Spanning the disciplines of theatre, black studies, performance studies, and fat studies, Sharrell’s other celebrated books include: 

  • YoungGiftedandFat: An Autoethnography of Size, Sexuality, and Privilege 

  • African American Arts: Activism, Aesthetics, and Futurity

  • Tarell Alvin McCraney: Theater, Performance, and Collaboration (co-edited)

  • Transweight: Poems From an Undercover Fat Girl

In addition to co-penning four musicals, publishing nearly thirty essays and giving talks and Master Classes at nearly seventy institutions, Sharrell also published a chapter in Running the Long Race in Gifted Education, a book nominated for an NAACP Image Award for Outstanding Literary Work. She has also been a Fellow at renowned institutions, such as the Lincoln Center, Harvard University and 92Y. She holds a doctorate in Theatre from the University of Missouri-Columbia.

(Sharrell D. Luckett, Connan Morrissey, and Bryant Bentley in Ensemble Theatre of Cincinnati’s production of Dominique Morisseau’s Pipeline.)

(Sharrell D. Luckett, Connan Morrissey, and Bryant Bentley in Ensemble Theatre of Cincinnati’s production of Dominique Morisseau’s Pipeline.)

A proud member of the Stage Directors & Choreographers Society and Actors’ Equity Association, Sharrell recently starred as Nya in Dominique Morisseau’s Pipeline at Ensemble Theatre in Cincinnati. Prior to that, she served as dramaturg for Lynn Nottage’s Ruined at Hattiloo Theatre, under the Artistic Direction of Katori Hall (P-Valley on Starz). Sharrell made her Off-Broadway directorial and performance debut with her solo show, YoungGiftedandFat. Her complementary webisode series, “The Making of YoungGiftedandFat” chronicles her journey in creating, co-directing, and touring her show.

As a theatre director and acting teacher, Sharrell has staged canonical works, such as Topdog/Underdog by Suzan-Lori Parks, Ruined by Lynn Nottage, The Bluest Eye by Toni Morrison and adapted by Lydia Diamond, Oedipus the King by Sophocles, and In the Red and Brown Water by Tarell Alvin McCraney. Her acting students have been scouted by 20th Century Fox, Joy Pervis Talent Agency, and Wilhelmina. They have also won myriad awards in acting competitions, including Best Actor, Best Actress, Best Supporting Actress, and Best Ensemble.

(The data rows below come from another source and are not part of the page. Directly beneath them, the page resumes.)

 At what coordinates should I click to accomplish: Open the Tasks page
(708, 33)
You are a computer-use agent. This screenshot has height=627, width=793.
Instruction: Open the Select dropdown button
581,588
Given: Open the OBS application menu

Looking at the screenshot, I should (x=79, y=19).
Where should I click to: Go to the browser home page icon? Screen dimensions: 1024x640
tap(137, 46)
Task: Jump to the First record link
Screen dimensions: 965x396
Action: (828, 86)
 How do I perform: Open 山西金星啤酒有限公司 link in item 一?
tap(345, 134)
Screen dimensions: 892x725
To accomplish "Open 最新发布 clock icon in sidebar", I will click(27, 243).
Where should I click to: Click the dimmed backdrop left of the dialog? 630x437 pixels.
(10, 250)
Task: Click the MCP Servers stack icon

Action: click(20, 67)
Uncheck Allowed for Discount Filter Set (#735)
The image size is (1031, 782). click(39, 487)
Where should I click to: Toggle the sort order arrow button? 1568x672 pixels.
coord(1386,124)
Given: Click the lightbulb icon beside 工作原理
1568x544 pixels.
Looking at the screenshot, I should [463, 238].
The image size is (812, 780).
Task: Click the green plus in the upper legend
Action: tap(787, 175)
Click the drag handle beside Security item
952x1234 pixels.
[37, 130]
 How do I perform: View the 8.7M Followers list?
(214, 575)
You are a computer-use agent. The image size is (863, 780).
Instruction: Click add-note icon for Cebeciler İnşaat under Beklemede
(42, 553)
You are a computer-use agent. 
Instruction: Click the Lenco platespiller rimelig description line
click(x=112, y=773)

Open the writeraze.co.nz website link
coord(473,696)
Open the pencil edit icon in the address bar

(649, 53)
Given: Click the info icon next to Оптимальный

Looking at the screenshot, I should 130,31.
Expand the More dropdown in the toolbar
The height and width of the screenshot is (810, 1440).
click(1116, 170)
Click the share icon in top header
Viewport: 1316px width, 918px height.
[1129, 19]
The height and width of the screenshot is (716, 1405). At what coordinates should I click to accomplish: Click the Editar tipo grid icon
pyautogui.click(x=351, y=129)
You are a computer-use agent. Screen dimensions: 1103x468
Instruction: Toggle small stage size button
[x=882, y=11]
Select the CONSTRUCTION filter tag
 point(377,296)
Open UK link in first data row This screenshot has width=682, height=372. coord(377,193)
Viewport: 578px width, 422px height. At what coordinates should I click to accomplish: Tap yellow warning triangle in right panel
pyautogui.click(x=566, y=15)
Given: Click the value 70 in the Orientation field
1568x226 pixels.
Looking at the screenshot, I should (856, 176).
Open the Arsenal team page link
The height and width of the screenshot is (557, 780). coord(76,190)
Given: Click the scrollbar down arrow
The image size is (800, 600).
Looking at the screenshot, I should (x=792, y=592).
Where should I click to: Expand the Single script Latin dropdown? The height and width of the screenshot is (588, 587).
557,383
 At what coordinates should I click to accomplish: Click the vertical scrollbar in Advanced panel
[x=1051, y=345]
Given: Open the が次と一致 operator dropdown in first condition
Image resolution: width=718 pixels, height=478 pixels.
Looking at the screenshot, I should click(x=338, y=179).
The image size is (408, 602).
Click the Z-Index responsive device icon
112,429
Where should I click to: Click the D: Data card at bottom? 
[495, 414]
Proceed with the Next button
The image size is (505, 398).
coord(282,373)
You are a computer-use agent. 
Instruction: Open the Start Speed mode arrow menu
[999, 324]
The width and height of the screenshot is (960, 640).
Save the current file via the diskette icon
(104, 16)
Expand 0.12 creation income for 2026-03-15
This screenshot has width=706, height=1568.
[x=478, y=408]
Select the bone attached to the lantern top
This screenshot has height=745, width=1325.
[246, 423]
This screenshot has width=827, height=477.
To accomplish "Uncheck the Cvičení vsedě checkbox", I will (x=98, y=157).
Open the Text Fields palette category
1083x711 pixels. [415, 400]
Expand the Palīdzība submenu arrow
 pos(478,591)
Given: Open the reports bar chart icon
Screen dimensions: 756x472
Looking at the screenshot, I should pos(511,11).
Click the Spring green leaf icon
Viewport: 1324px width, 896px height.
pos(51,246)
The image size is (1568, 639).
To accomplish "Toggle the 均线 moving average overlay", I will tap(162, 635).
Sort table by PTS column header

Additionally, Sharrell manages a top celebrity Influencer and actor with a viral reach of over 200 million views across all social media platforms.

At the University of Cincinnati, Sharrell is Director of the Helen Weinberger Center for Drama and Playwriting, Taft Distinguished Professor of Theatre and Performance Studies, affiliate faculty in the departments of Africana Studies and Women’s, Gender, and Sexuality Studies, and faculty collaborator with one of the nation’s leading performance conservatories, College-Conservatory of Music (CCM). From 2020-2023, she served on the Independent Equity Committee at the Royal Central School of Speech and Drama in London.

In 2023, Sharrell made history as the first African-American appointed as Editor-in-Chief of SETC’s award-winning Southern Theatre magazine since its origins in 1959.

Sharrell is the founding CEO of the Black Acting Methods Studio, a face-to-face, virtual, and mobile performance training institution.